***** DATA SHOWN

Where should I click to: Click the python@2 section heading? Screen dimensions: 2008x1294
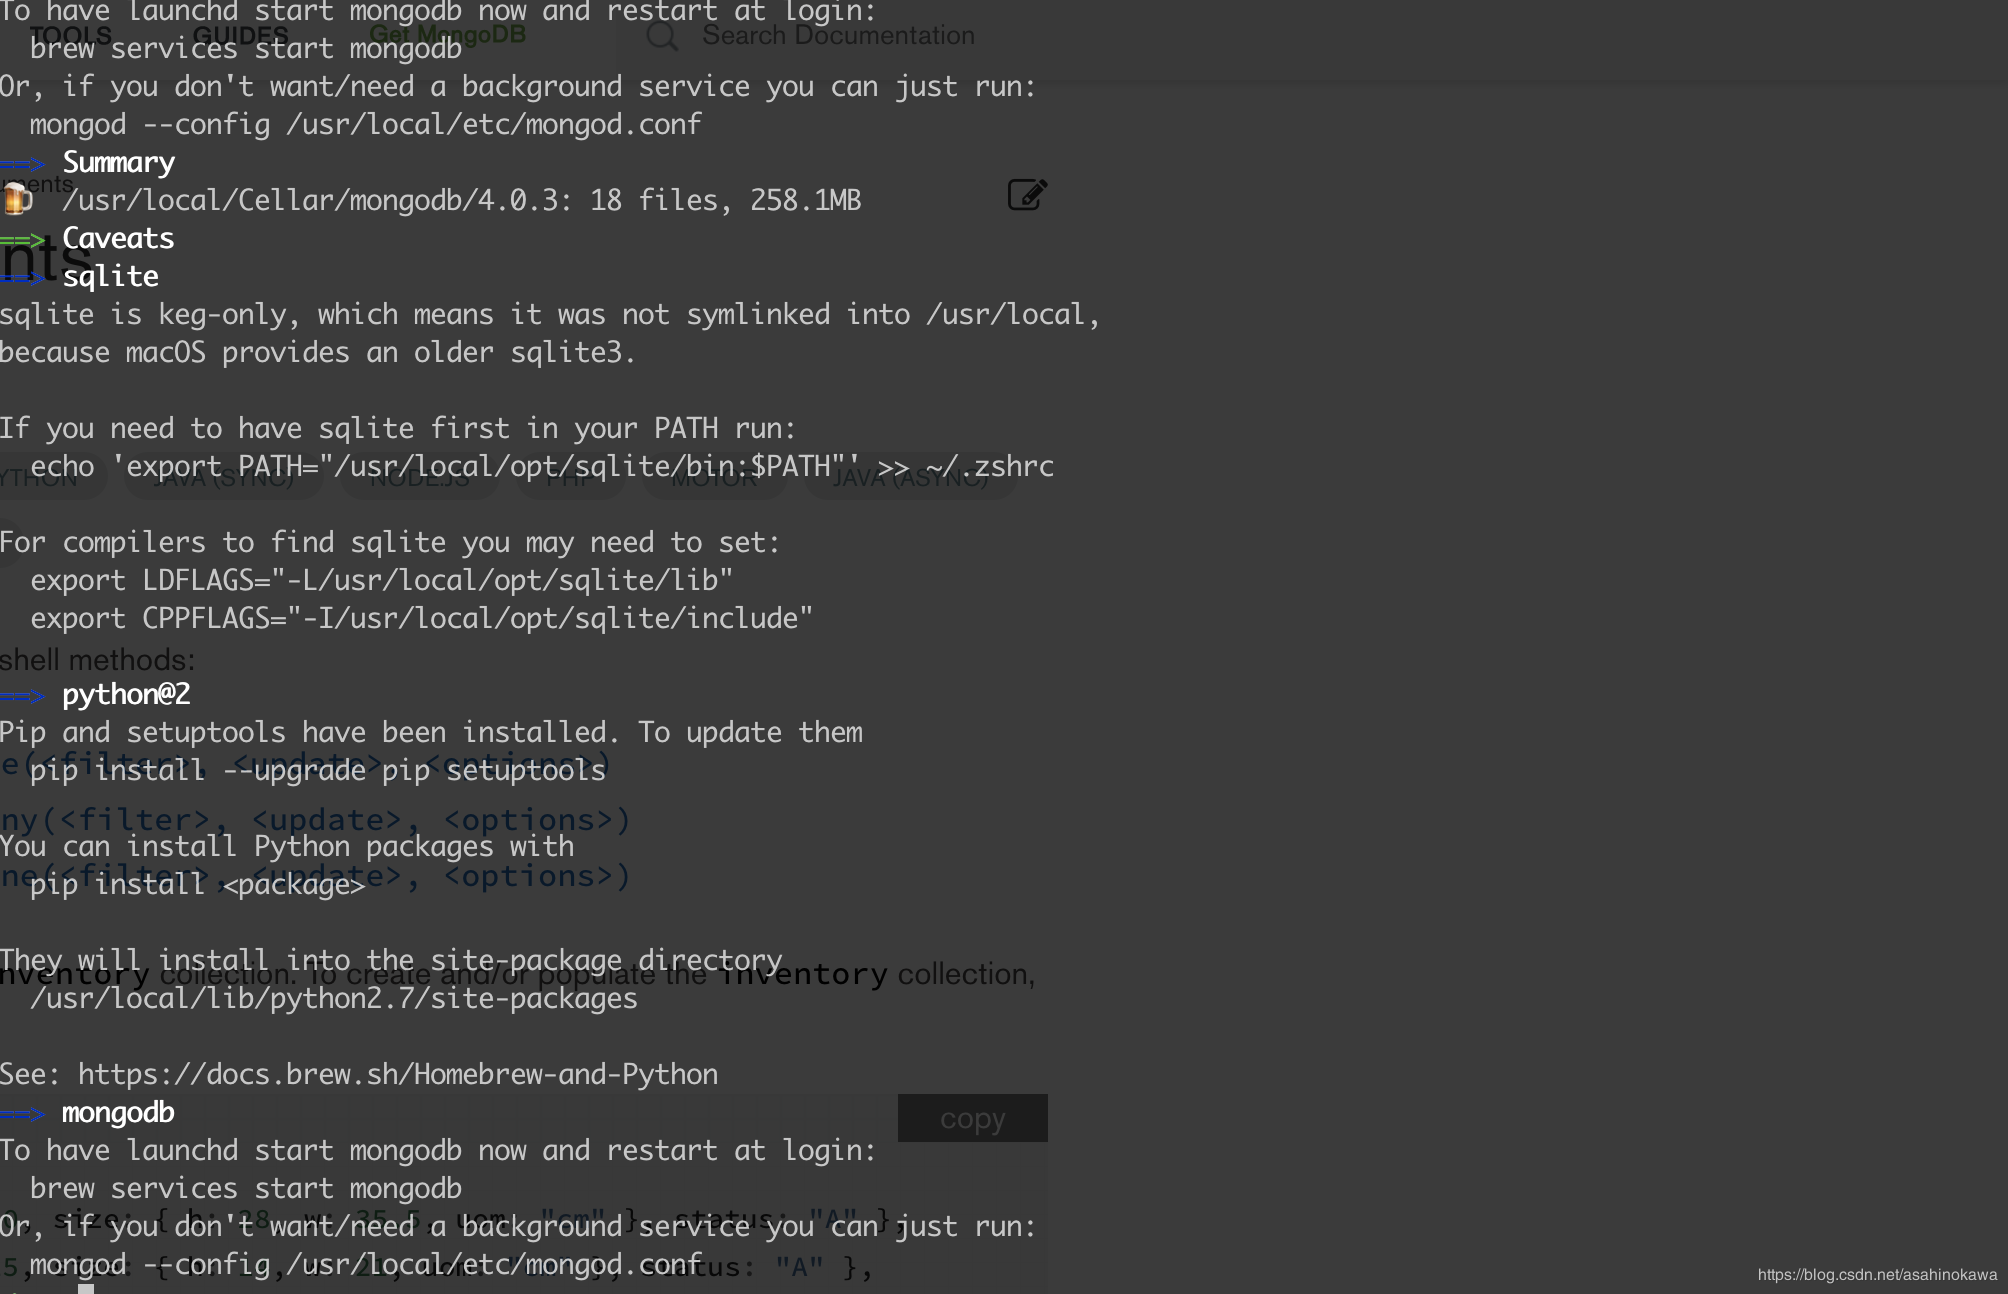tap(126, 694)
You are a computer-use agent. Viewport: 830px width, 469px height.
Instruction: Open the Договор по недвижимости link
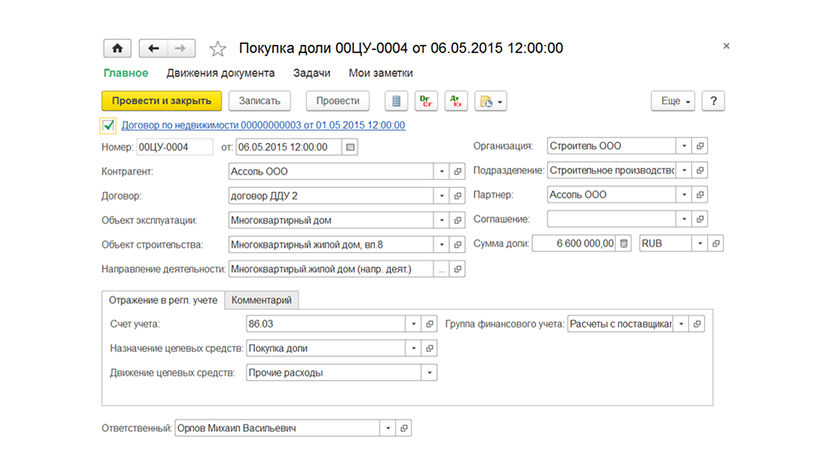pyautogui.click(x=264, y=125)
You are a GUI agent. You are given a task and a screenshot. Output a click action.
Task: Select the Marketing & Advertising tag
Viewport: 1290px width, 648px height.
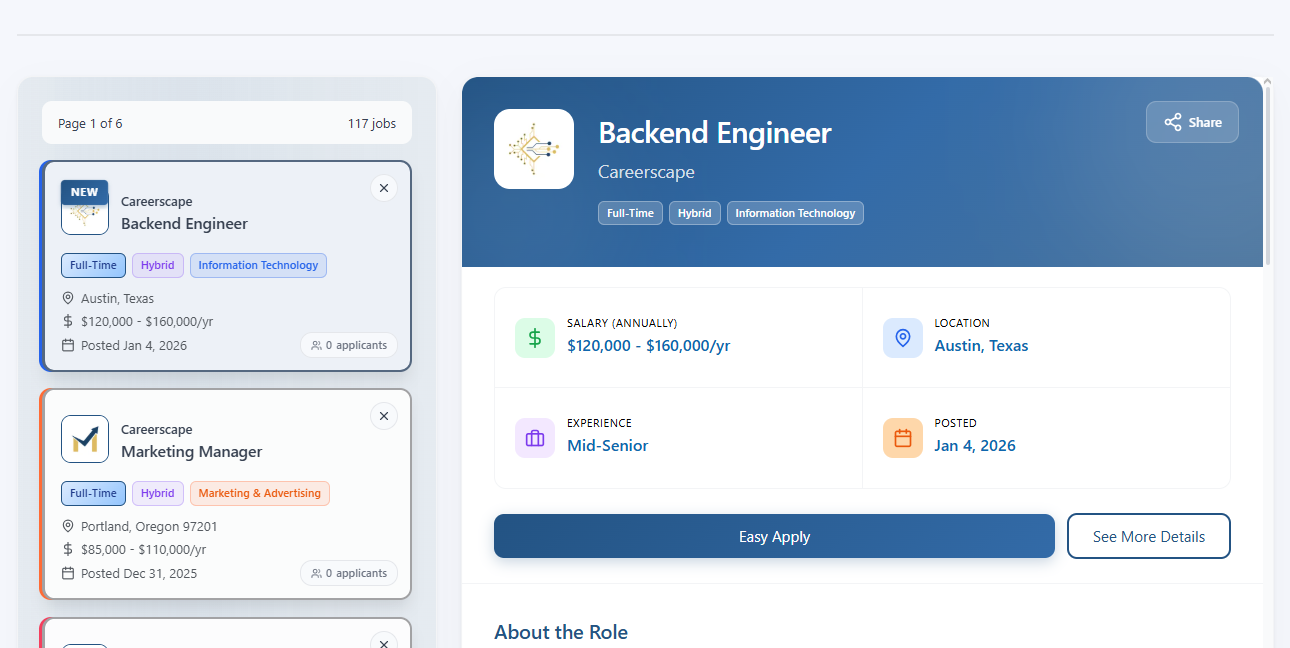coord(259,493)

**********

◆ THE PROBLEM
Return every line from the records above that holds the word "agent".

◆ COMPLETED TASK
You are a computer-use agent. Viewport: 830px width, 469px height.
You are a GUI agent. You are given a task and a screenshot. Output a click action.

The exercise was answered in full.